EXERCISE BRIEF
Restate exactly, and only, the lines from the one with "Given: Browse apps using Apps plus button" through the end of the data, with both of those end lines kept. Drop any pictures.

··· RECORDS SUPPLIED ···

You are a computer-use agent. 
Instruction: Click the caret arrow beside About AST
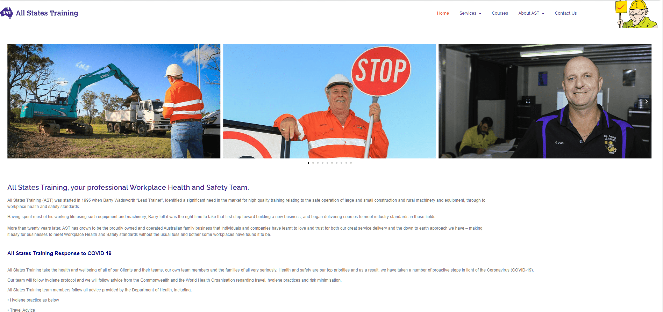tap(543, 14)
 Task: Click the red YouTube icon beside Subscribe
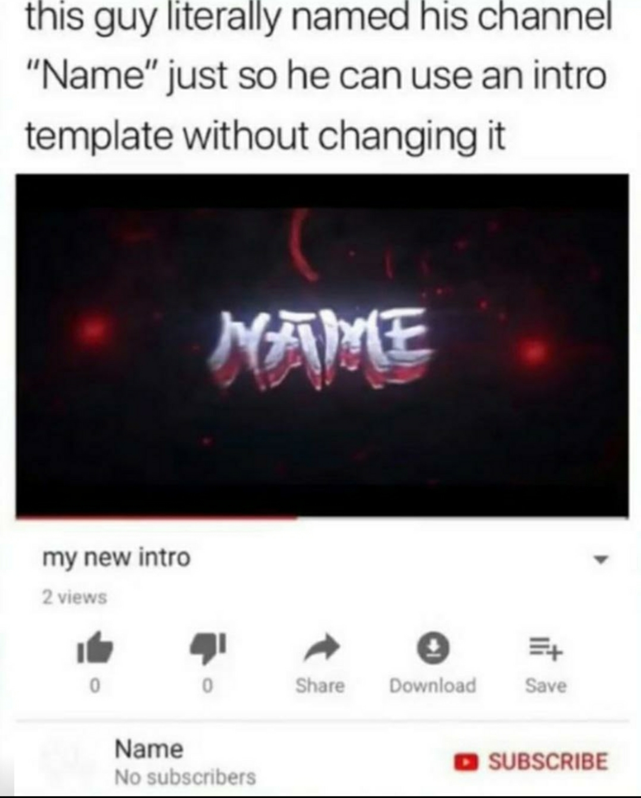click(465, 762)
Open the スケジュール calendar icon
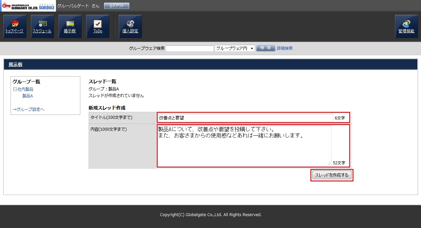 (42, 26)
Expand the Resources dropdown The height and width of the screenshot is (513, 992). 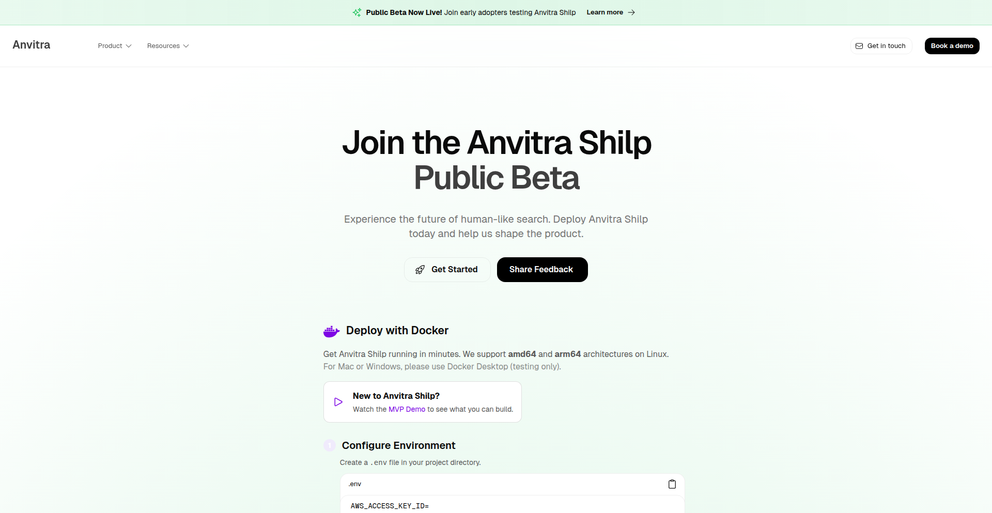[x=168, y=46]
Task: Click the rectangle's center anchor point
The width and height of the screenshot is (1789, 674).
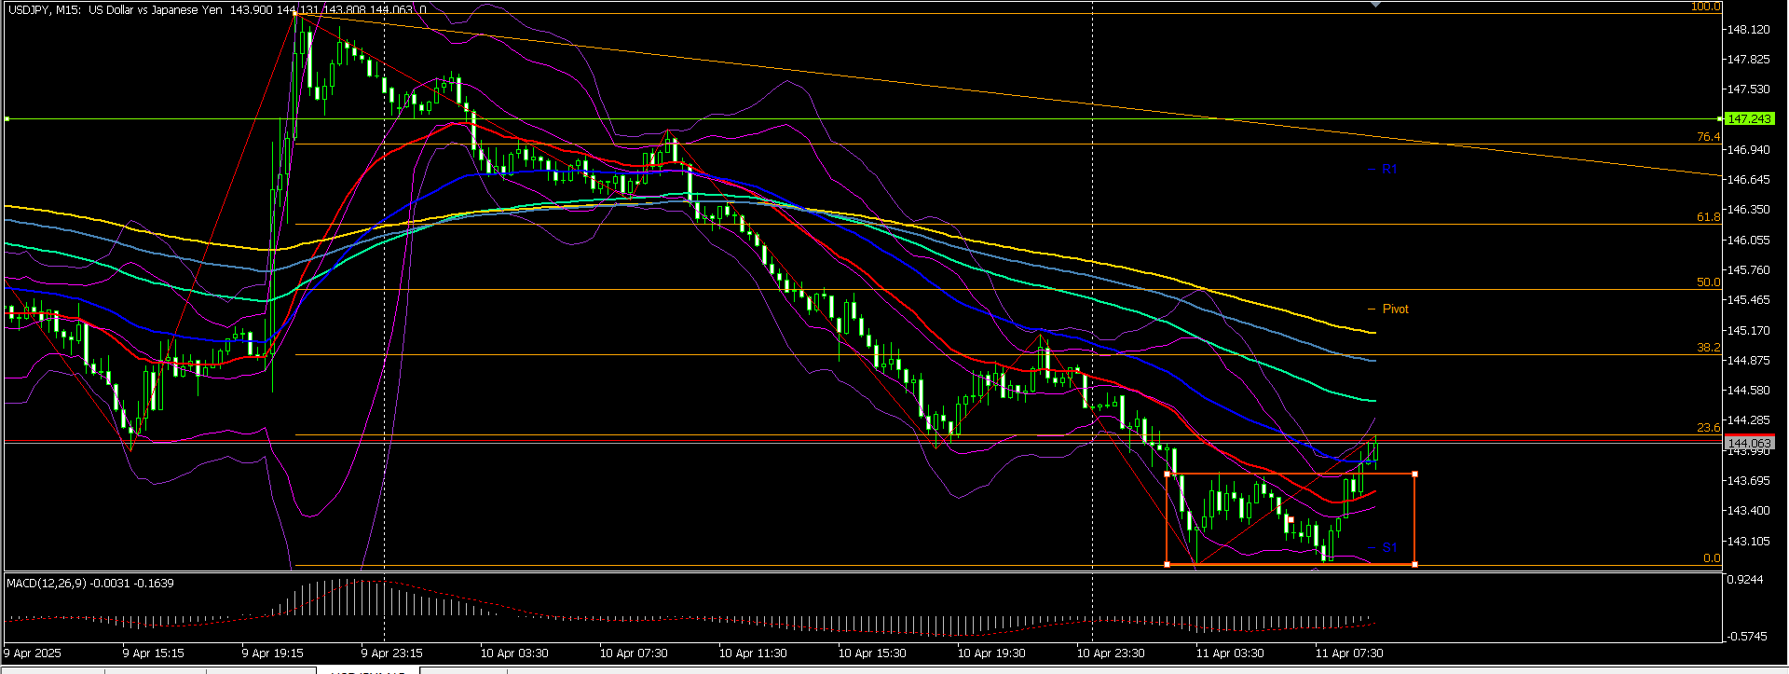Action: [x=1291, y=519]
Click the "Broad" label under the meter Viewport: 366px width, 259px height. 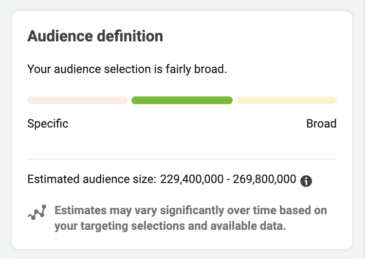tap(321, 124)
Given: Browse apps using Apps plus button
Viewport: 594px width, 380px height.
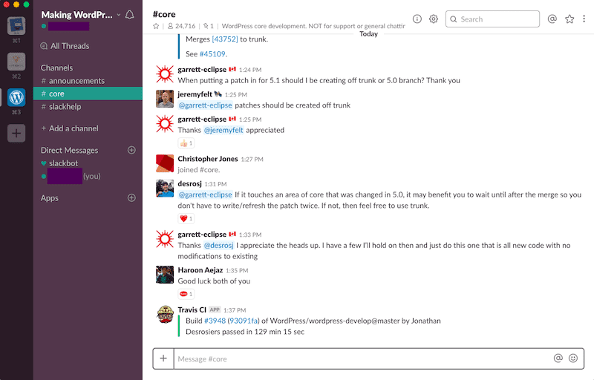Looking at the screenshot, I should (131, 198).
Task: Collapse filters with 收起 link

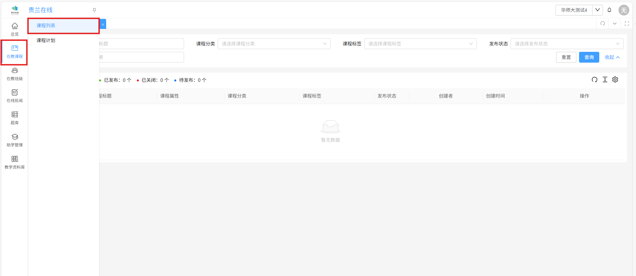Action: 612,57
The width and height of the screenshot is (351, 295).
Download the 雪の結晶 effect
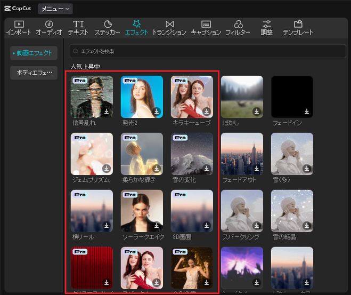[307, 226]
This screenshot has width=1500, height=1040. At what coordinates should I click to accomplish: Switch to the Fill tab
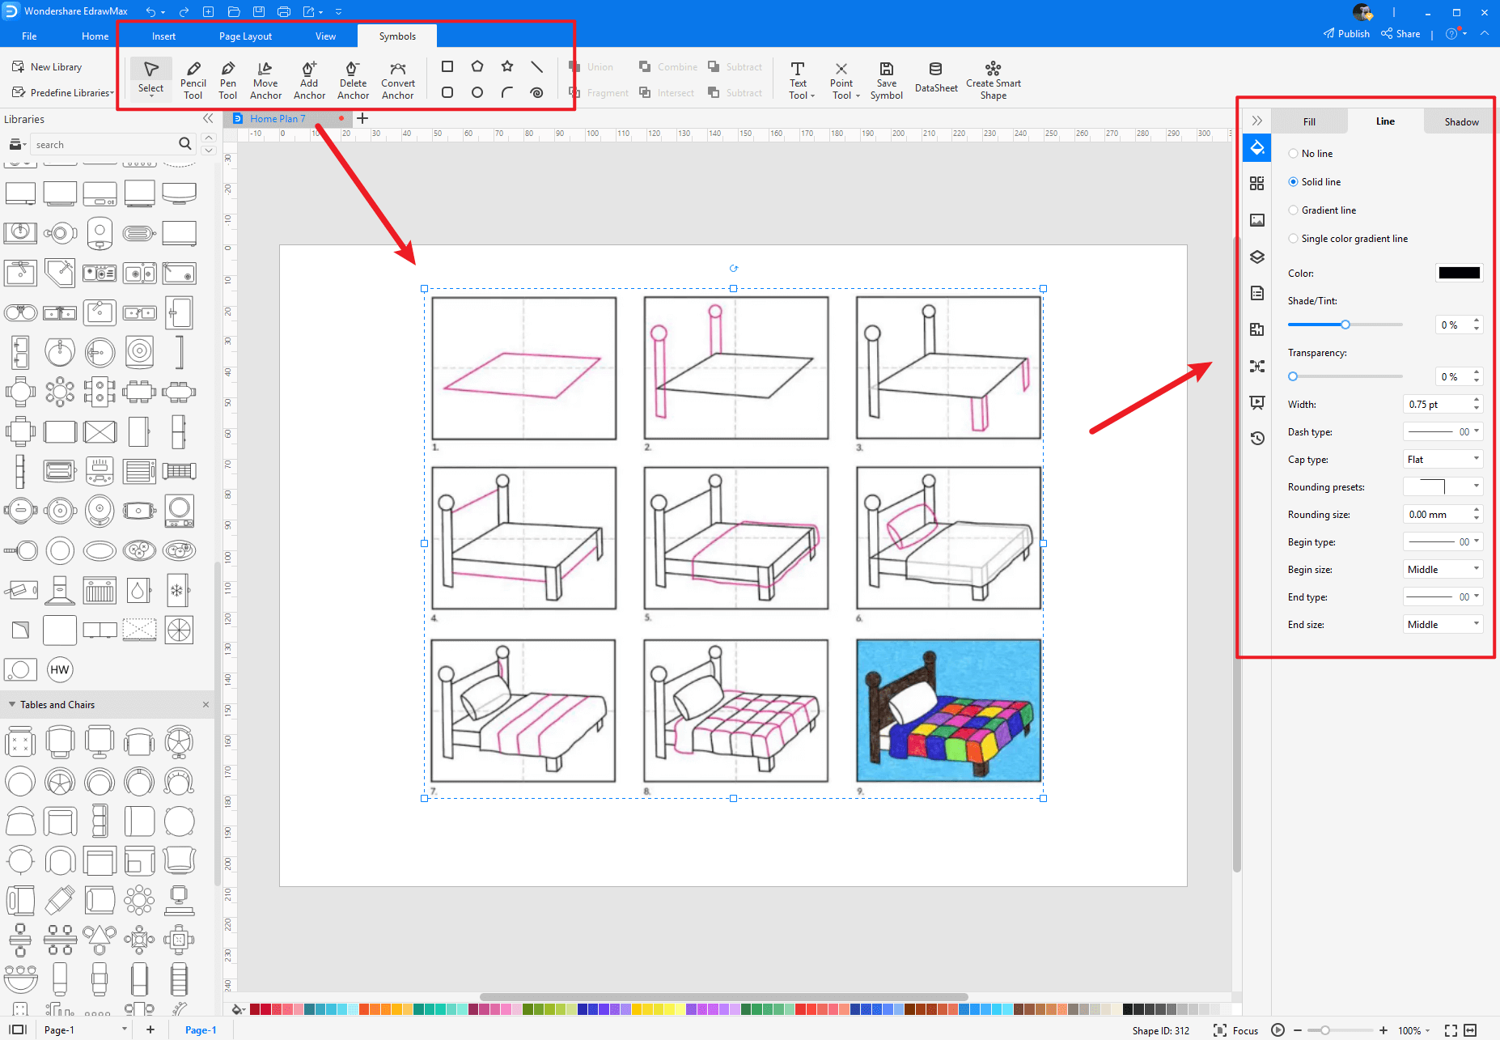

···

TASK SOLUTION
Given: Browse apps using Apps plus button
Viewport: 594px width, 380px height.
Looking at the screenshot, I should (131, 198).
Task: Collapse filters with 收起 link

Action: 612,57
The width and height of the screenshot is (351, 295).
Download the 雪の結晶 effect
[307, 226]
This screenshot has width=1500, height=1040. At what coordinates should I click to accomplish: Switch to the Fill tab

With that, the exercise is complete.